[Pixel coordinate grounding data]
────
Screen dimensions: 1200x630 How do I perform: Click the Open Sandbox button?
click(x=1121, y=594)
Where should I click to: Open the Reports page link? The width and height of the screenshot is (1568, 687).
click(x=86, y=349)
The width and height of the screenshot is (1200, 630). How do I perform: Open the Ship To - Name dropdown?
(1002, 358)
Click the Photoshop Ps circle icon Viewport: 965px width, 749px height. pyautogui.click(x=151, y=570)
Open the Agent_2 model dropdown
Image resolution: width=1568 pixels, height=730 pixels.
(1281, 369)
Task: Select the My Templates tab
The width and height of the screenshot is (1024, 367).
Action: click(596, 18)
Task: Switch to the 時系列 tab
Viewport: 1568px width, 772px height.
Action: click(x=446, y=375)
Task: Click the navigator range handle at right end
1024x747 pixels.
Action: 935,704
────
**Activity**
Please copy the data in full, character for character.

**Exercise answer**
Screen dimensions: 1200x630 How do I perform: Click the Open Sandbox button?
click(x=1121, y=594)
Where should I click to: Open the Reports page link? The width and height of the screenshot is (1568, 687).
click(x=86, y=349)
The width and height of the screenshot is (1200, 630). How do I perform: Open the Ship To - Name dropdown?
(1002, 358)
Click the Photoshop Ps circle icon Viewport: 965px width, 749px height. pyautogui.click(x=151, y=570)
Open the Agent_2 model dropdown
Image resolution: width=1568 pixels, height=730 pixels.
(1281, 369)
Task: Select the My Templates tab
The width and height of the screenshot is (1024, 367).
Action: click(596, 18)
Task: Switch to the 時系列 tab
Viewport: 1568px width, 772px height.
Action: click(x=446, y=375)
Task: Click the navigator range handle at right end
1024x747 pixels.
Action: 935,704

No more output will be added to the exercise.